Biz bundan 20 yıl önce bölgemizde termik santral yapılmasına karşı çıkmak için İzmir’den Aliağa’ya kadar insan zinciri oluşturduk. O yıllarda termik santrallerin kurulmasını engellemeyi başarmıştık. Şimdi yeniden gündeme getirdiler. 7 termik santral inşa ediyorlar. Biz de buna karşı mücadele ediyoruz. Ne yazık ki CHP’li Aliağa Belediyesi termik santraller yapılması için ruhsat verdi. Biz ona karşı çıktık. Allianoi Bergama’da baraj için burayı kapatmak istediler. Buna karşı çıktık. Ama buna rağmen kapattılar. HES’lere de karşı çıktık.
KÜRT SORUNU DİYALOGLA ÇÖZÜLÜR
Son olarak çok sayıda Kürt Belediye Başkanı ve belediye meclis üyesinin KCK’ye üyelik suçlamaları ile cezaevlerinde tutulmalarını nasıl yorumluyorsunuz?

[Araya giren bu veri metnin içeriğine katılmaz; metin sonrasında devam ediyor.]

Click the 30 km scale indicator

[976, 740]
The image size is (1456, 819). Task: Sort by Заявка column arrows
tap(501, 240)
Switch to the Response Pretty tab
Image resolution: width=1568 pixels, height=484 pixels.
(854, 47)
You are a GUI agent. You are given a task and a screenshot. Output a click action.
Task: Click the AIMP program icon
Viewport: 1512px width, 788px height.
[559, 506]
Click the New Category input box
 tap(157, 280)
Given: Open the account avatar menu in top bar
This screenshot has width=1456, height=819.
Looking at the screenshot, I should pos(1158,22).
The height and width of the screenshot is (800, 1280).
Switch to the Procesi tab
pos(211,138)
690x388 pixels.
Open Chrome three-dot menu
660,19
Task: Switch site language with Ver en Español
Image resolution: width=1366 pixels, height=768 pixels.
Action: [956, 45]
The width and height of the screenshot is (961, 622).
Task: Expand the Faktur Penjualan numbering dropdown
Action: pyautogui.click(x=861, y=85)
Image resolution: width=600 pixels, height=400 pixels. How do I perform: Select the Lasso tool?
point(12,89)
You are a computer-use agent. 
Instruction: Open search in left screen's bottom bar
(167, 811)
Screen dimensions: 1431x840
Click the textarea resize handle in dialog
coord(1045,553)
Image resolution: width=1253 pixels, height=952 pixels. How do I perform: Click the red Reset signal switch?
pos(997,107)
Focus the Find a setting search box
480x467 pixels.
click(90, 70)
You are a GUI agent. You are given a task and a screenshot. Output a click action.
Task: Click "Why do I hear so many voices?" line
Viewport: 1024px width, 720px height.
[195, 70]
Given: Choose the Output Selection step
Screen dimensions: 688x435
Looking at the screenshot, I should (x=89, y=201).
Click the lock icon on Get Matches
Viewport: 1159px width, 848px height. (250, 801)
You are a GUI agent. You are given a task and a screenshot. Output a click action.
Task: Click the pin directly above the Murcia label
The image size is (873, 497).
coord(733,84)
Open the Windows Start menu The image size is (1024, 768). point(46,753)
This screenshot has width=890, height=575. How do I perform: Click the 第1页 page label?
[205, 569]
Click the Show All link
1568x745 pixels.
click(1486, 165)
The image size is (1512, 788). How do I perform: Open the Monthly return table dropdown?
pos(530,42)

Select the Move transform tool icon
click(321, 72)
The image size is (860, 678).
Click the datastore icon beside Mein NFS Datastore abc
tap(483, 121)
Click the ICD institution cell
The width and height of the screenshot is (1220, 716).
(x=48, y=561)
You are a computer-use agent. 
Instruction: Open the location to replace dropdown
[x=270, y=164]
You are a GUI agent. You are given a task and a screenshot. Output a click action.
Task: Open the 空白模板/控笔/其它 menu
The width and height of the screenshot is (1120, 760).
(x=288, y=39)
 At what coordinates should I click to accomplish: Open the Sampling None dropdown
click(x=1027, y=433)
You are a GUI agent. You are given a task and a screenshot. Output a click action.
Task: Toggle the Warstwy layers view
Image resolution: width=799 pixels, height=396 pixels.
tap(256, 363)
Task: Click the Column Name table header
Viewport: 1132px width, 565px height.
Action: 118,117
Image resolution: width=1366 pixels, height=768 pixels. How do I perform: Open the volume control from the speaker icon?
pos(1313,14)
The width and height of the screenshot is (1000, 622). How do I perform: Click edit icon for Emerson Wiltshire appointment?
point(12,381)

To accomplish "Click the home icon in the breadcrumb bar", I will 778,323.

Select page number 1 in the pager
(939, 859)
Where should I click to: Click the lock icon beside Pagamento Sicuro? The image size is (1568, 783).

Her şeyden önce Türkiye’de Kürt sorunu var. Sorunun barışçıl ve demokratik yollardan çözülmesinden yanayım. Belediye olarak Van’lı çocukları 3 grup halinde Dikili’de misafir ettik. Toplam 75 çocuk geldi. Amacımız depremin neden olduğu travmayı unutmalarını ve buradaki halkla kaynaşmalarını sağlamaktı. Giderken istemeyerek ve ağlayarak döndüler. Önyargıları yok ettiğiniz sürece barışı sağlamak zor değil. Ben KCK’den cezaevinde yatan belediyecilerin suç işlemediklerini düşünüyorum. AKP kendisine engel olarak gördüğü insanlar için suç icat ediyor. Tutuklamalarla, bombalarla ve öldürmeyle barış sağlanamaz. Erdoğan barış istemiyor. Savaşın sürmesini çıkarlarına daha uygun görüyor. Ben sorununun diyalogla çözülmesinden yanayım. Türklerle Kürtlerin kardeşçe bir arada yaşamalarını istiyorum. (Stockholm/EVRENSEL)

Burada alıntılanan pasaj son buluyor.